I was working on something else when my editor came over to tell me he had a job for me. It was Puddle Watch. Naturally I was delighted. It was my first week of my placement on the paper and I knew it was time to win my spurs.
Beth Hazon: Me, personally, I like the person in the mustard jacket who went around the side, thought about it for a while, and then went around the lamppost.
Kev Lynn: There was a little old man who stormed through puddle, didn't look at anyone, wasn't bothered he was soaking. He just stormed right through.
Tom Ough: I had a soft spot for the cyclists who would stop for neither man nor puddle and sailed on through.
Niall Griffiths: There was this one guy who saw the puddle in the distance and didn't even break stride—he just went for it. His mate tried to follow suit but didn't do it as well. But yeah, it was graceful and a thing to behold.

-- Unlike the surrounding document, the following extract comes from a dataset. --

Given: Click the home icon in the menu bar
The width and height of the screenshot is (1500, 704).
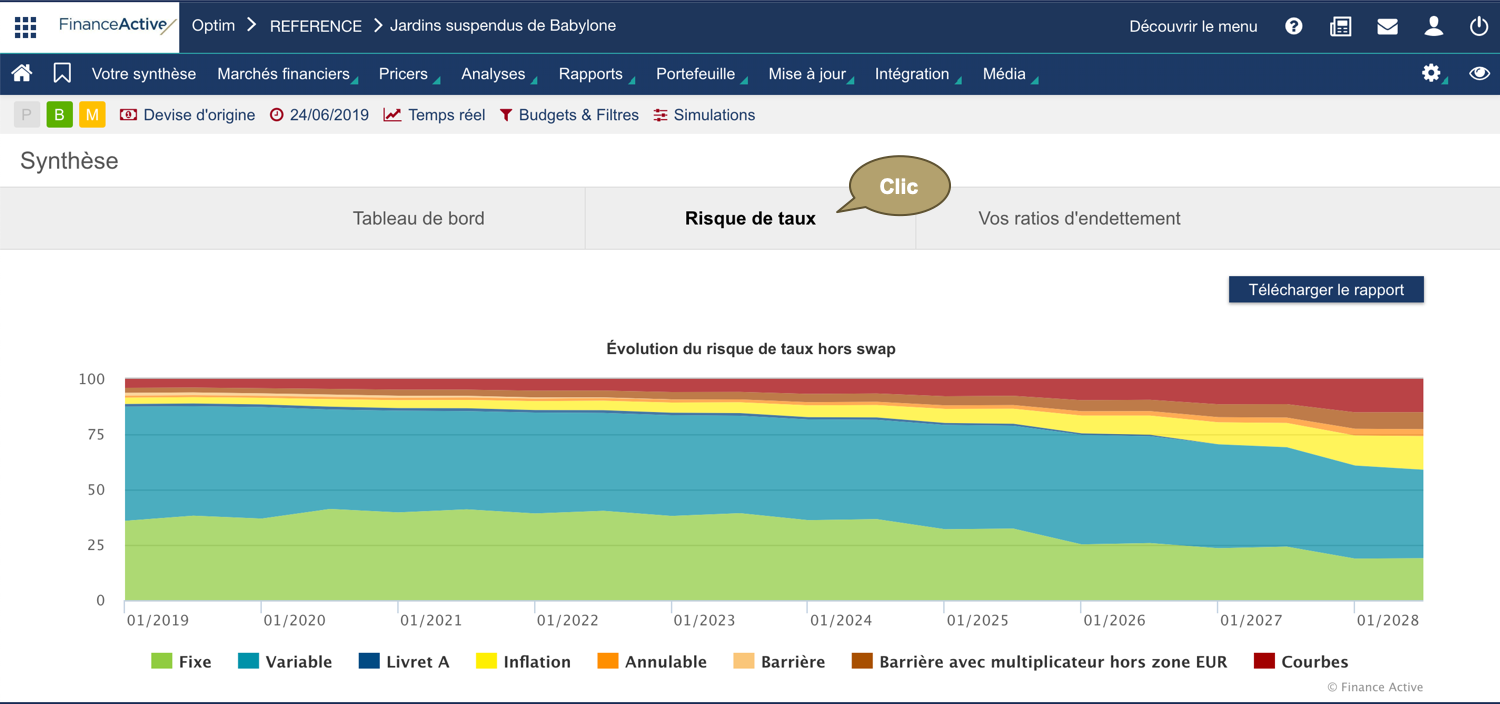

Anthony Kane: I don't know whether it was because they'd heard of it or seen it or whatever, but some people were just, like, charging through it. They were so aggressive, like, "THIS ISNT STOPPING ME." And I respect those people because they made me look like an absolute fool.
Niall Griffiths: I do remember there was a wet floor sign placed there at one point and that guy had a great reach—just great form shown there.
Photo via Chris Kemper on Instagram
Chris Kemper, Drummond Central developer, retrieved the wet floor sign from the puddle: The sign is indeed ours, and is currently—and was before its time in the spotlight—chilling with the blue roll in the cleaning cupboard. The person responsible for the sign being there in the first place was Phil Cole , who had the idea to put it there, and who then actually went and did it.
Tom Ough: I enjoyed the tale of the woman with a stroller who marched across as if the puddle weren't there, stroller and all. And there was a quite sweet episode in which a guy got his shoes wet to help a girl across the muddy bank. Somewhere out there is Newcastle's answer to Francis Drake.
Chris Kemper: In terms of good techniques, I always admired those that jumped over it. I got sent out for coffee while it was quiet, so I had to cross the puddle and opted for the push-off-the-wall technique, so that served me well going over. I thought I was going to have a big issue coming back with my hands full of coffee, but I managed to clear it with minimal spillage, so that was good!
Alex Niven, Newcastle University academic, puddle scholar: Yeah, I just walked right into it. As I remember, I walked passed this guy—there's usually a homeless guy reading a sort of crime thriller; I don't know if he's there all the time, but he's usually under the tunnel just out of shot—and saw the puddle, and then, very clumsily with my cerebral academic head on—some might say pretentious—I very clumsily clung to the lamp-post and attempted to jump over the mud on the upper end of the puddle.
Chris Kemper: The best ones were always the ones who thought going via the wall was the easiest option, because they'd end up lowering themselves (and in most cases, their very clean shoes) onto the mud, and having to then work out how to traverse muddy grass.
Alex Niven: I'd got my cheap Sainsbury's boots and they were quite muddy for the rest of the day. But as I say, I'm not too fussy about footwear.
Kev Lynn: The best had to be the two girls who went right, then left, then right, then left again, then they came over—but one had a bright white pair of Nike Cortez on, so her friend who was first through the puddle put her homework down over the muddy part so her friend could walk over without the Cortez being damaged...
Chris Kemper: There was one person who actually tried going the other way, but not only that, put paper down first to walk on that. When she tried the first step, the paper moved instantly, and I was hoping we'd see a fall, but sadly it didn't happen. It just took so long for her to cross via the paper. I was on the edge of my seat watching. I just wanted to see a fall.
Niall Griffiths: There was two girls with surfboards as well, but they weren't as funny.
Kev Lynn: ...but she got wet and filthy anyway. I think that was the moment that got us howling. That was when it went from 300 viewers to 2,000 in a matter of minutes.